* **Task to carry out**:
Pull every line with "screenshot" from the entries below.

──────── Excerpted data ────────

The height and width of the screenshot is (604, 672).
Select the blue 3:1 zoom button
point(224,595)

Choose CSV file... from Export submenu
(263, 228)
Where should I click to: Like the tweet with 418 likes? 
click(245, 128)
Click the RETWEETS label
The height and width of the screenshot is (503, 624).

────────
──────── Excerpted data ────────

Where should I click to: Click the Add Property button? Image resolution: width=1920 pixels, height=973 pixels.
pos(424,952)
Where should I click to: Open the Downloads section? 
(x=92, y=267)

────────

* **Response to the task**:
The height and width of the screenshot is (604, 672).
The height and width of the screenshot is (503, 624).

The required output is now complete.